Work order A —
In the reviews of Our Lady of the Lost and Found, what does Mary wear on her feet when she arrives?

Page excerpt —
====

Profile Image for Bev.
3,270 reviews347 followers
June 28, 2020
Our Lady of the Lost and Found by Diane Schoemperlen is a knock-out book. It wins on almost all counts. The story revolves around a middle-aged writer who finds herself with an unexpected houseguest who plans to stay for a week. A long-lost friend? A relative barging in? No, just the Virgin Mary who has not had a vacation in 2000 years and has decided that she needs a quiet break from all the prayers, petitions, and miracles. Mary arrives in a long black dress, with a white shawl over her head and white Nikes on her feet--ready to lead a quiet life of chats over breakfast and simple shopping visits to the mall.

Over the course of the week, the unnamed writer learns a lot about Mary, her own life, truth versus fiction, and the real meaning of history. She confronts meaning in her own life and the value of faith. Faith not only in a religious sense, but faith in oneself. She learns that while it may be difficult to believe in God or all of the miracles that have been said to happen in Mary's name, it is often harder to believe in yourself. To believe in the possibilities in your life; to believe in all that you can do.

This was a knock-out book on so many levels. Well-written, with subtle humor. Probing deep questions. It took me quite a while to read this short novel, but that was only because there was so much to ponder and digest. This is a book that I know I will read again and again, because I can already see that I will take new things away from each time I do. The only reason I give this book four and a half stars and not a full five is due to the sheer number of historical Mary visitations recounted. It became a bit repetitive reading all those accounts and I think the book would have been better if the number had been cut down by at least a third, if not half. Overall, a wonderful novel that gives the reader plenty to think about and enjoy.
Profile Image for Serena.
73 reviews
January 17, 2013
boring. I want to like the book, but.... much of the text consists of tedious unrelated lists of details, and these are not interesting details. A entire paragraph is devoted to the author's preference for a slight amount of makeup, in a very tedious manner.

Even the individual sentences are boring: "Thankfully, no one was hurt" or "I know that if I bought my calendars after new years, I could get them at half price nd save myself a little money." Perhaps the sentences are not boring. Perhaps they are outright dreary.

The author has Mary drop in unannounced, appearing in the living room, next to the potted ficus tree. What annunciation occurs? Mary asks to "use the washroom". She wants to "freshen up". After a nice lunch of canned soup, Mary goes to take a little nap. This Mary is so dull that she could make the insipid pastel Protestant Mary pictures from the 1960s seem daring.

====

Supplied information —
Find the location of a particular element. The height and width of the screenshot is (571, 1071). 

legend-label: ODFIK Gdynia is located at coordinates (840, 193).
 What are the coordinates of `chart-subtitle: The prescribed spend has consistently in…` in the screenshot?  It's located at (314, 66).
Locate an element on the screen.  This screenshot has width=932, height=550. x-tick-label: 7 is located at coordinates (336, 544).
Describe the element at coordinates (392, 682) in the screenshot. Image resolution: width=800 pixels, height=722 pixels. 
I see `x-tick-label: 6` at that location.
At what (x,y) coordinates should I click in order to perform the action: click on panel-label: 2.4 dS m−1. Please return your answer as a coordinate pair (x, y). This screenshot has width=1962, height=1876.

====

Work order B —
Turn everything in the records from the line containing "Locate an element" down to the line containing "at that location." into a JSON list of strings, one string per line and with blank lines omitted.

Response A —
White Nikes.

Response B —
[
  "Locate an element on the screen.  This screenshot has width=932, height=550. x-tick-label: 7 is located at coordinates (336, 544).",
  "Describe the element at coordinates (392, 682) in the screenshot. Image resolution: width=800 pixels, height=722 pixels. ",
  "I see `x-tick-label: 6` at that location."
]